By Judith Gayle | Political Waves
“The United States was founded by the brightest people in the country — and we haven’t seen them since.”
— Gore Vidal (1925-2012)
The road to hell, it is said, is paved with good intentions, and each of those paving-stones is cut from a block of rationalization. Rationalization, which is the crafting of a plausible explanation to make something seem reasonable, has a wicked stepchild: justification, the defense of actions one is ‘forced into’ by the facts at hand (proven by clever rationalization.) Humans have used this combination — rationalization and justification — for all manner of self-interest, including hatefulness and cruelty, since time began. Listen for just a moment to the political rhetoric of the day and you will feel the flames lick at your soul.

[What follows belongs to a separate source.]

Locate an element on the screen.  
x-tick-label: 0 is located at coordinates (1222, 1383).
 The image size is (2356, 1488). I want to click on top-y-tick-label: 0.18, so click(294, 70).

Perhaps the political ads routinely turn your stomach, and the one where Romney sings “America the Beautiful” makes me snort, chuff and mumble profane words every time I hear it. They play that over and over here in the Pea Patch, and it makes me not only cover my ears in distaste but wonder WHY the man sang it all the way through. Because Barack got a national high-five for giving us a taste of Al Green and the Mitt-bot didn’t want to be outdone? In the black/white world he inhabits, perhaps so. I can’t tell what goes on in the minds of his campaign handlers. Heretofore, rationalization has required a modicum of truth in order to lend itself to political justification, but not lately: now they just make shit up. Seriously. They do.
After weeks of skewing Obama’s record, misquoting and taking his statements out of context, Romney has now declared that his campaign has taken “the high road,” not attacking on personal attributes but only on policy. Hmmmm! How un-Rove-like of them, and hardly credible given their list of high-rollers and their multimillion-dollar advantage. While some might think this more of the peculiar Republican delusion that’s been branded “truthiness,” boldly believed despite all signs to the contrary, this is more likely a calculated position: justification for a renewed assault on the prez. Apparently, Obama’s critique of Bain Capital and Romney’s brass-knuckled wealth-building techniques was considered a personal attack, simply beyond the pale of modern political warfare. The religious right took it in stride, knowing Obama to be both demonic and a socialist/Muslim implant, but the business class took real umbrage, considering it a vicious attack on the sweatshop capitalism they seek to re-establish as the latest version of “America, land of opportunity,” circa 1898.